Me faltaba el aire, me estaba muriendo en la monotonía de aquella casa, casa que conocía de memoria y que ni siquiera podía explorar para matar el tiempo. El fútbol estaba completamente controlado y tampoco podía disfrutar de él. ¿En qué momento me volví prisionero de mi propia vida? Instituto, entrenamiento, partidos y clases de piano se sucedían para privarme de casi todo el tiempo libre que un adolescente normal debería de tener ¿Cuánto hacía que no quedaba con Gabi durante las tardes? ¿Cuánto hacía que no elegía mi propia ropa? ¿Cuándo había sido la última vez que había ido al cine? Sin mamá, mi vida parecía haberse caído a un hoyo, un hoyo redondo en el que no podía hacer más que dar vueltas y dejar que los días se sucediesen de forma monótona.

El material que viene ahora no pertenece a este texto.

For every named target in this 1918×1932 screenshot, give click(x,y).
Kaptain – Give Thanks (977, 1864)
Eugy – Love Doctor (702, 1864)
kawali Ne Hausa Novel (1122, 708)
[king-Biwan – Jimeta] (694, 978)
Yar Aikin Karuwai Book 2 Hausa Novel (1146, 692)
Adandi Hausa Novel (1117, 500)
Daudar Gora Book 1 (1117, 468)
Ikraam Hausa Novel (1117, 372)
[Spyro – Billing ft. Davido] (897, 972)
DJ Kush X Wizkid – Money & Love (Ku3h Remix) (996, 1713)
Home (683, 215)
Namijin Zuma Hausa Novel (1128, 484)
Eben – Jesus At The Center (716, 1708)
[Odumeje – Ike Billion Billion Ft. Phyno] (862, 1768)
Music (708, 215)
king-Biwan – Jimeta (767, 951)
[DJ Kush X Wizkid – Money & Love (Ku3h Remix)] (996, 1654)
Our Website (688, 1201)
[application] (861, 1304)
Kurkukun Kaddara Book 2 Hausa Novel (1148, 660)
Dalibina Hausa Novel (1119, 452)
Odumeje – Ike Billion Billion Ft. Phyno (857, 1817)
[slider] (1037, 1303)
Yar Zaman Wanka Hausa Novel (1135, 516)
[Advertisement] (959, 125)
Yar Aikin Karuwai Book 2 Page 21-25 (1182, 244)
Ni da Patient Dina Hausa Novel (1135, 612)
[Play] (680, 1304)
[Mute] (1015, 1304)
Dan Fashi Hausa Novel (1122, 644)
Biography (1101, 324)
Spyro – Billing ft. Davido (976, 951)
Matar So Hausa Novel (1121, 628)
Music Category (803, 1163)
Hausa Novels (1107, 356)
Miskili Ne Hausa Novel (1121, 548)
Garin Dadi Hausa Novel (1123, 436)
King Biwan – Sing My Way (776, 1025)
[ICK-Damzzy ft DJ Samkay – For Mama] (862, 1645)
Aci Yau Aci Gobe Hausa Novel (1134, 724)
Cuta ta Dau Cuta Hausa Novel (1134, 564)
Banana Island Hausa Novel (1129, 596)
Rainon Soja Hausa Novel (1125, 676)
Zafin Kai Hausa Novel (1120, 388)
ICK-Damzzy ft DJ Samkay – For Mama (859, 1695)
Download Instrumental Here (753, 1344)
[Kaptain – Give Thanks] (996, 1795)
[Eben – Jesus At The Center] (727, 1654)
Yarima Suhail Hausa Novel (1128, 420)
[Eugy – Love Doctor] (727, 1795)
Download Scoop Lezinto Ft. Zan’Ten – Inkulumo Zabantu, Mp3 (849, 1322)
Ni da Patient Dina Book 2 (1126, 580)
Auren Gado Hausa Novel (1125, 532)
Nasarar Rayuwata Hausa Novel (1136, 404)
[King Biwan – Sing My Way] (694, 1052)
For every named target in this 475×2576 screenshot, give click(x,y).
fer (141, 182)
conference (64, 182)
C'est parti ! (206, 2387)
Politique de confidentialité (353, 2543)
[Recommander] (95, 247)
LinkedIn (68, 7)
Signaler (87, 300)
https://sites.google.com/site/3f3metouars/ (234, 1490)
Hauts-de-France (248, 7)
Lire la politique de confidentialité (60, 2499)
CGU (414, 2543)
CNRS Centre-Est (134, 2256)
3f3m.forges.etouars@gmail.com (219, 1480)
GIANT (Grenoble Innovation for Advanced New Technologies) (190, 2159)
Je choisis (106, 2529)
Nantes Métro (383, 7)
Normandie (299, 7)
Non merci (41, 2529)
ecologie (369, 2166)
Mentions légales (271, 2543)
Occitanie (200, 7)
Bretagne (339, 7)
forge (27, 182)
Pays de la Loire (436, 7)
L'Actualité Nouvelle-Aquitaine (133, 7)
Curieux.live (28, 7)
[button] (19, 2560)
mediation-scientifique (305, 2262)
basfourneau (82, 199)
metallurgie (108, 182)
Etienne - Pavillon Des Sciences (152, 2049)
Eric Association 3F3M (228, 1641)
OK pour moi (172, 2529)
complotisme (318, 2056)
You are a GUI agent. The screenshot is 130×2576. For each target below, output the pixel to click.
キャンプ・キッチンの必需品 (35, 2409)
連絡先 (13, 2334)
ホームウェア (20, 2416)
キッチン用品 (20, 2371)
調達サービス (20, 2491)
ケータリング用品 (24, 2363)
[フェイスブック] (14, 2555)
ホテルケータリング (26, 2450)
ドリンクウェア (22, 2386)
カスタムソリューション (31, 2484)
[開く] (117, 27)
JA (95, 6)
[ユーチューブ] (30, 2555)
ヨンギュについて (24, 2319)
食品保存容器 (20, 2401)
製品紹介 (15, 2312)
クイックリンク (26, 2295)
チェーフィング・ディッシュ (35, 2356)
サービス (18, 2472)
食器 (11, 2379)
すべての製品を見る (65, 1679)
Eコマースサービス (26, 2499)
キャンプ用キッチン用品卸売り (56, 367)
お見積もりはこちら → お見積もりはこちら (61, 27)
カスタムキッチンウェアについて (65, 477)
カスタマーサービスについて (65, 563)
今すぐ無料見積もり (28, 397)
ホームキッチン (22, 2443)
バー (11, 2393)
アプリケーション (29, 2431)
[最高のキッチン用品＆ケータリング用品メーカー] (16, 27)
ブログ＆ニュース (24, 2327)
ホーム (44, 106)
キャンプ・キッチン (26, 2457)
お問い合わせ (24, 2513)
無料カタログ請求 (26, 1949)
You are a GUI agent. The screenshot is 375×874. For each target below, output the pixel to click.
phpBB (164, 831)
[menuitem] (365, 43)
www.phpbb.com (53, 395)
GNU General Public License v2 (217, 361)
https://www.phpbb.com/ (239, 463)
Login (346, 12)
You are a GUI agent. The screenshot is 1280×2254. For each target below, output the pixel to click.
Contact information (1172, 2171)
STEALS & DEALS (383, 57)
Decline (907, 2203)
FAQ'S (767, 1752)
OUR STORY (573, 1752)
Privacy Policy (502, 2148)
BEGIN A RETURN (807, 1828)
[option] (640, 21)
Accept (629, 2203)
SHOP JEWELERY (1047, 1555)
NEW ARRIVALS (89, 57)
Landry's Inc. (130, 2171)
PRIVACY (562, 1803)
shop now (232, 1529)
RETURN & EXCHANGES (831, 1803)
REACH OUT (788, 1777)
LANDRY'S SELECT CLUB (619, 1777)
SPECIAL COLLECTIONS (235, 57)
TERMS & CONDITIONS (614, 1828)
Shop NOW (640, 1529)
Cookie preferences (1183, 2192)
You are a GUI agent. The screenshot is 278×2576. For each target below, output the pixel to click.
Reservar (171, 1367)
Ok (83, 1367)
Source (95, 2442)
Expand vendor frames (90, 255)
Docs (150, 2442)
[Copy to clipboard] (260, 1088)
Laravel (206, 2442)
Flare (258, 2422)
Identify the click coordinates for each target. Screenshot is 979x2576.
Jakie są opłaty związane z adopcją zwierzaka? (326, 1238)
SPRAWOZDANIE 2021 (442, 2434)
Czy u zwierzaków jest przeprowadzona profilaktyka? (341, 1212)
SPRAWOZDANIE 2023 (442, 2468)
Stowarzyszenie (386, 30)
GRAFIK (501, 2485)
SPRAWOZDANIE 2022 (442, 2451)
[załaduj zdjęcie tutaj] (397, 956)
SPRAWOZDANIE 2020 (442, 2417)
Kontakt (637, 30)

«Me quedo sin aire… Tengo que romper con esto, no puedo más… Mamá, no puedo. Ayúdame»

—    ¿Señorito Di rigo?

Levanté la cabeza con velocidad y me puse en pie, dándole la espalda a la puerta mientras me recuperaba y secaba mis lágrimas de forma disimulada para no tener que responder preguntas. Otra cosa que me mataba, no podía pagar con los sirvientes mi dolor, pero también me consumía el no poder pedir que me dejasen tranquilo sin que una marabunta de médicos irrumpiesen en mi cuarto para comprobar que todo iba bien.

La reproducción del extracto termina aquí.